### [Problem description]
Please scale the lines from the one containing "will [43, 179]." through the end of the records, rewriting each line with its request unchanged. Multiply every coordinate in the answers by 2.6 and round to whole numbers, with halves rounded up, and give only these lines.

Extracted records:
________

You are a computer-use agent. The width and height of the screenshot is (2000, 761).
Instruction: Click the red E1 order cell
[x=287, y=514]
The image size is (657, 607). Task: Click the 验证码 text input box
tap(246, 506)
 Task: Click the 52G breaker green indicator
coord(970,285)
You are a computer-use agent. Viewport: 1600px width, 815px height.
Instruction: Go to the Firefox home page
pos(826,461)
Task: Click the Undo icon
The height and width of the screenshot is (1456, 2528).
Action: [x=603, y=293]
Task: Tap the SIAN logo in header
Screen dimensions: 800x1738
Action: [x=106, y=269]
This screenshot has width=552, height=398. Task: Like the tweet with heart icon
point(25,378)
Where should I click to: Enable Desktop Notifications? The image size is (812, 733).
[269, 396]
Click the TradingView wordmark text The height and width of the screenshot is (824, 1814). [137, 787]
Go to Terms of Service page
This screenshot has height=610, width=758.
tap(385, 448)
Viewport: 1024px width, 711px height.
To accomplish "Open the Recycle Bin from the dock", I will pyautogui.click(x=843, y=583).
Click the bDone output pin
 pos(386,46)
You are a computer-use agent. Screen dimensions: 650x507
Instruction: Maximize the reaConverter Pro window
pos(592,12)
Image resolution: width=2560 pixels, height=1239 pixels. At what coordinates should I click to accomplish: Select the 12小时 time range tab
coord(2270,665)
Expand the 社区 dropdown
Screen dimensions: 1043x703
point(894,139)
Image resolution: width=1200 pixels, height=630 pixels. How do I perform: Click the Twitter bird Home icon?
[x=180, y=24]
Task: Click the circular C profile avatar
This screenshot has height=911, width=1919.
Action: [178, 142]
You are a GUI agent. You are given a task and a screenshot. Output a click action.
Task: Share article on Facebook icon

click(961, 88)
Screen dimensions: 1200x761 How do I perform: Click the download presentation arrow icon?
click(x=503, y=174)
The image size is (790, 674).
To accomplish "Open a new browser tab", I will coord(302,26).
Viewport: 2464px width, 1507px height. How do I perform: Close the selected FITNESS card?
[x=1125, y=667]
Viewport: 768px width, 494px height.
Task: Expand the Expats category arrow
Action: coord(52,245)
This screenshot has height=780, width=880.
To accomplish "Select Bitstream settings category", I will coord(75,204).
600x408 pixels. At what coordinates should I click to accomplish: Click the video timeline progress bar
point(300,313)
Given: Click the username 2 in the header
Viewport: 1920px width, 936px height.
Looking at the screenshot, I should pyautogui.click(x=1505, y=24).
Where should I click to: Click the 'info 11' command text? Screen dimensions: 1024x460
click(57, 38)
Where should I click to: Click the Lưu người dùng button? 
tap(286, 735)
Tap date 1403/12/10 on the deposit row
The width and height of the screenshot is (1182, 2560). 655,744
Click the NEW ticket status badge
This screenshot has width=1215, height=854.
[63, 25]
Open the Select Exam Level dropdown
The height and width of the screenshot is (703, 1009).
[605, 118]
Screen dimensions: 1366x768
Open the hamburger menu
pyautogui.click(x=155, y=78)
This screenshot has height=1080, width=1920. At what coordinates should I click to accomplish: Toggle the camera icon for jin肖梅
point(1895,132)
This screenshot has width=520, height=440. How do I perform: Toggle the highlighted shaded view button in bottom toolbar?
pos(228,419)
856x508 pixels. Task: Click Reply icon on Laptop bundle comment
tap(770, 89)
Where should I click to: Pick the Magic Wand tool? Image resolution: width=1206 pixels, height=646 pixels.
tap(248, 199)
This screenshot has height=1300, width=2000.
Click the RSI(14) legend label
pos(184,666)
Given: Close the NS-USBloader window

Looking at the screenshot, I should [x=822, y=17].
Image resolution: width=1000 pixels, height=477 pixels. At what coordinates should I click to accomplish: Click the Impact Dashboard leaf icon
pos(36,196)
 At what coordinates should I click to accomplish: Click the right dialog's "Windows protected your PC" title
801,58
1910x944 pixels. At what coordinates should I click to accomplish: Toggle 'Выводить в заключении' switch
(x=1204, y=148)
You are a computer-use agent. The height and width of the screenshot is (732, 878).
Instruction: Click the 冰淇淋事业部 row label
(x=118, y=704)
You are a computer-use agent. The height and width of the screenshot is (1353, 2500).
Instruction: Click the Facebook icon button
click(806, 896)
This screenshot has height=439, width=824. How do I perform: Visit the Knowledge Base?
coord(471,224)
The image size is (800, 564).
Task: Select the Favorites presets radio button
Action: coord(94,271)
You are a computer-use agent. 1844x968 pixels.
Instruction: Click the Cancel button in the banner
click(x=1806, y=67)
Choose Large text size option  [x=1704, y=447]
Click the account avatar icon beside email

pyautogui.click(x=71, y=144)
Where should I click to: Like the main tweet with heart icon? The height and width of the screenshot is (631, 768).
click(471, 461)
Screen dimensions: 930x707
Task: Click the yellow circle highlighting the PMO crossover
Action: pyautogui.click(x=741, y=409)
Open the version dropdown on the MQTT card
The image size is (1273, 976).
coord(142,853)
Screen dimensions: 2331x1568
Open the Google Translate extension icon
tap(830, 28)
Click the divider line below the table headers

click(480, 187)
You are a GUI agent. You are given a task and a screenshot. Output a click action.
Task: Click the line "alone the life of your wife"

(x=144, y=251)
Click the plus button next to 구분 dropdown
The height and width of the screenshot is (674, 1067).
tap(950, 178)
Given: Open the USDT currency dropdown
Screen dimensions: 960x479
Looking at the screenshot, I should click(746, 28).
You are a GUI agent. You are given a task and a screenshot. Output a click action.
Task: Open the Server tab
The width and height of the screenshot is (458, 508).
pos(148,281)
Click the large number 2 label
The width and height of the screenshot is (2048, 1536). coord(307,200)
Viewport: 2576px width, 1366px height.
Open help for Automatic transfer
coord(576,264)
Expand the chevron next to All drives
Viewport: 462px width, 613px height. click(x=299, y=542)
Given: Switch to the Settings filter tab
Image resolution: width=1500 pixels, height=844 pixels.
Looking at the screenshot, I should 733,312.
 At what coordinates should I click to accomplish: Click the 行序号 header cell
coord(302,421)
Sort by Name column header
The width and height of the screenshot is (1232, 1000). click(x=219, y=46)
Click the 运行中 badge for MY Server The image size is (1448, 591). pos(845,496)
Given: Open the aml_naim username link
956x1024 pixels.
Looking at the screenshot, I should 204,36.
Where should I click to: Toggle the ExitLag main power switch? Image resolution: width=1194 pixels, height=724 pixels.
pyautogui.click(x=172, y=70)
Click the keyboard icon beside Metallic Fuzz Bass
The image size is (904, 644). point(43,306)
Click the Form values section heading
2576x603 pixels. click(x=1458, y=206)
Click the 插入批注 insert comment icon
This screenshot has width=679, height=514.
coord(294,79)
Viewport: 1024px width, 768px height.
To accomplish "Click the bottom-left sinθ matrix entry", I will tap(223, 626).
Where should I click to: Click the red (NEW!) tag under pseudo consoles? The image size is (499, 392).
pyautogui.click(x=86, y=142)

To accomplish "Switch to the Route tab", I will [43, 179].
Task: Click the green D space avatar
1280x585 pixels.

________

### [Final result]
To accomplish "Switch to the Route tab", I will [112, 465].
Task: Click the green D space avatar
1280x585 pixels.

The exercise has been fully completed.